Getting the Laundry Done Might Be Good Enough

Why you're under-appreciating what you've learned during the COVID-19 lockdown.

If you're on Instagram or Facebook, you’ve likely seen the ambitious agendas, plans, and accomplishments of friends who’ve used their time during the lockdown to start learning a foreign language, master French cooking, or become an app designer. A widely circulated "motivational” message, for example, proclaimed: If you don’t come out of this quarantine with either a new skill or a new business, you never lacked the time, you’ve lacked the discipline to get things done.

While this seems like the kind of ‘tough love’ coaching we all need, as an expert in adult learning, I believe it’s a message that's likely to be counterproductive. Why? Because it denies the kind of dramatic learning we must do every day to simply make it through our newly hatched COVID-19 routine—a routine that has included homeschooling, endless hand washing, social distancing, Zoom meetings, and making sense of an avalanche of traumatic news. Even as some of us are in communities where businesses are starting to “open up”, we’re having to learn what it means to navigate and engage in the COVID-19 era. For each of us, we’re learning what it means to be in a new normal.

Underlying the “motivational message” is the idea that the things we’ve been doing during lockdown—such as learning to work at the kitchen table or use new collaboration platforms, being without colleagues, friends and family—are not significant pieces of learning in and of themselves.

We certainly could have challenged ourselves to do more during lockdown or now berate ourselves for not accomplishing more over the past few weeks, but is that necessary? I believe the new habits we’re having to integrate now may already be pushing us to our emotional and physical limits.

As many of us are grappling with the ways in which we’re feeling worn down, rather than beating ourselves up over a “lack of discipline” we should ask the question why, given the ways in which our time has been reallocated, might this time during the pandemic lockdown make us less productive? Why during this period might we have a more difficult time learning something new?

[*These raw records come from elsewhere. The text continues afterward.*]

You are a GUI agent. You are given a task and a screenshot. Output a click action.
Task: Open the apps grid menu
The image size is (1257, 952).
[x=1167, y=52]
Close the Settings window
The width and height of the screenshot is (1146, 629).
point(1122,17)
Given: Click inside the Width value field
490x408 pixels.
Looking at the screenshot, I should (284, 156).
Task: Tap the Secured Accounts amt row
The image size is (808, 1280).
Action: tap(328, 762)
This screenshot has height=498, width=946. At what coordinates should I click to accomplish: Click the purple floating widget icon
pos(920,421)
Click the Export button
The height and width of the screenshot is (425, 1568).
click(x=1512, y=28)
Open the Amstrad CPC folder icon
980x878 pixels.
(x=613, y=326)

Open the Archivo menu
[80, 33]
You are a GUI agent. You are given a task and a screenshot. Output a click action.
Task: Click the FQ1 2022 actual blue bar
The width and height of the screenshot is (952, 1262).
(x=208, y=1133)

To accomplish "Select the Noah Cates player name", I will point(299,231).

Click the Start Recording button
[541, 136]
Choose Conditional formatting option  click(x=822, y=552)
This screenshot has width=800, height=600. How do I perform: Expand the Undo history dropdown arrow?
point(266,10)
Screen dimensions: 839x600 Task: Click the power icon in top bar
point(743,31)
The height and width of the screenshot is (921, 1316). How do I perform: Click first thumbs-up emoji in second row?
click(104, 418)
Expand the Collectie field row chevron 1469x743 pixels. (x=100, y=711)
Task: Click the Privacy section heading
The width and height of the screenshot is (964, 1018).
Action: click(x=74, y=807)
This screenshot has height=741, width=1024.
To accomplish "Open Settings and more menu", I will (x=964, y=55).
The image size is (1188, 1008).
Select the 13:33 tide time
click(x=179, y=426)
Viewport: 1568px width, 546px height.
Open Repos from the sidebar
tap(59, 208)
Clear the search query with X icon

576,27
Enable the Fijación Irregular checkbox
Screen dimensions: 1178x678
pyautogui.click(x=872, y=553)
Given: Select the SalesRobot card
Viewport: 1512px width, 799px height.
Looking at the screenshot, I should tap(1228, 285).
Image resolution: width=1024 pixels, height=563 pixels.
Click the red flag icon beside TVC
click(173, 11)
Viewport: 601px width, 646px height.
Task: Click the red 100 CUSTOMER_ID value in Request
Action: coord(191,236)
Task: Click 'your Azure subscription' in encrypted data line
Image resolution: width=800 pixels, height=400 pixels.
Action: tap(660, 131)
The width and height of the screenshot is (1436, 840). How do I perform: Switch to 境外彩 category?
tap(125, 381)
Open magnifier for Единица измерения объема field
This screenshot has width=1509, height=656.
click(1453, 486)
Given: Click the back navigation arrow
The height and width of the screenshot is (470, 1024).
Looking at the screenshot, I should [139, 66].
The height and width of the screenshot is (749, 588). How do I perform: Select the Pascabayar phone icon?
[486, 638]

Our struggle to “just do it,” to force ourselves to accomplish something beyond what we’re doing to navigate each day, is at odds with the ways in which our brains are already at work right now. We’re currently learning a lot of new things every day at a rapid pace—some of which feels profoundly meaningful, while some feels rather simple—and for many of us, it feels exhausting!

As this pandemic wears on, we’ve been forced to change our behaviors in a significant way and our brains may be working against us. Because of the effort necessary to create new neural pathways, our brains go into self-protection mode and create a kind of unconscious resistance to new habits and ideas.

Neuroscience tells us that adult learning is linked to habit. Meanwhile, 40 percent of behavior is habit. When we try to do something different, our habits get in the way of changing our behavior. To get the brain to change, to create new neural pathways, we have to create new actions over and over again. It can take two to three months for the new neural pathways to override existing ones. Learning within the context of a global pandemic has strained our ability to reflect and take in new insight as we build the proverbial bicycle while riding it.

The pandemic is a challenging time for each of us. The upending of our mental models in the wake of COVID-19 has led to a period where we are rapidly trying to make sense of the flood of changes occurring around us—it has sapped more of our energy than we realize. Trying to take on ambitious new learning in the midst of this challenge can feel particularly difficult. This difficulty can then manifest itself as physical and emotional fatigue.

It will take time, more than we think, to adjust to our new reality. Before trying to learn a new language or start a new business, let’s continue to give ourselves the space to take in and make sense of the ways in which we’re learning and adapting to our new reality. Let's take time to reflect and integrate our new learnings before we take on new and impressive goals that we can trumpet on social media.

For now, getting the laundry done just might be good enough.